I wore jeans, a leather jacket, and a T-shirt with the words “The Scorpions.” I hoped it might be a clue to my identity; I later learned that this is a famous rock band from Germany.

On the fourth day, hikers found me and took me to a hospital in Vladikavkaz. They dressed my wounds and put my shoulder back into place. The nurses there tried to find my family by searching for missing persons on the internet. Afterwards they called the authorities. Nobody had reported me.

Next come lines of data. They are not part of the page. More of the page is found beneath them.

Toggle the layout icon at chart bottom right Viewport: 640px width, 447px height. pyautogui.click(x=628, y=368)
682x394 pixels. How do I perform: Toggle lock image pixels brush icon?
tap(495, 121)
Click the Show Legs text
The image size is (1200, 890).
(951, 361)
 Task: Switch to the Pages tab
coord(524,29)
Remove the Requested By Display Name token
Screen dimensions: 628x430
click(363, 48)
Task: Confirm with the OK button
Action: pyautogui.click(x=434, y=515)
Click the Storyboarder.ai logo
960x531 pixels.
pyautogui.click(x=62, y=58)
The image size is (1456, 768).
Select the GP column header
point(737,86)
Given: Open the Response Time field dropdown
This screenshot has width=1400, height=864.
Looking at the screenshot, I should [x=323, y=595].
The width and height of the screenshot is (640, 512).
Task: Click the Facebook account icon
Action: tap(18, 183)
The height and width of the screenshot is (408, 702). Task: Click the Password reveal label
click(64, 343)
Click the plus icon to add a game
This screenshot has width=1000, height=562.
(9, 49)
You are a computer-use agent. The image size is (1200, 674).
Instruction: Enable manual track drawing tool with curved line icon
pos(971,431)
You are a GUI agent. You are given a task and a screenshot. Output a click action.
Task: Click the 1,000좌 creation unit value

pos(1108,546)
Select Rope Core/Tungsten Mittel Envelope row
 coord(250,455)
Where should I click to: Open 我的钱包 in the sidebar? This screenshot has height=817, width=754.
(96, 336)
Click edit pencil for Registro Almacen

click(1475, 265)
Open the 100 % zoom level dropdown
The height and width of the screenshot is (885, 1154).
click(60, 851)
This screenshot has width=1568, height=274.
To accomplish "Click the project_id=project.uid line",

I knew how to speak both English and Russian, and I had a tattoo over my heart that said “Tanechka + Viktor.” These are common names, though.

My body is covered in ugly scars that didn’t come from the fall—fighting wounds, one of the nurses told me. Some from the bullet, some from the blade. I could see that my wounds frightened them. I wanted to tell them that I wasn’t a bad person, but I didn’t know even this for sure.

It was at the hospital I met Mother Olga, who had fallen ill visiting relatives. I would sometimes talk to her about how troubled and bewildered I felt, with no memories of who I was. No place in the world.

When Mother Olga was discharged from the hospital, she offered me a place helping the mothers in the convent in the vast steppe in Donetsk Oblast. She had warned me of the danger there; some of the nuns had fled.